> [What the task requires] Every single record below is to be reproduced exactly.
BEGIN Provided material
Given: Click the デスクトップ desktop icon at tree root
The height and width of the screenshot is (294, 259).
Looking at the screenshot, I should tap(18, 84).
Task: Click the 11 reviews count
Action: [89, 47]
END Provided material
> [Your solution]
Given: Click the デスクトップ desktop icon at tree root
The height and width of the screenshot is (294, 259).
Looking at the screenshot, I should tap(18, 84).
Task: Click the 11 reviews count
Action: [89, 47]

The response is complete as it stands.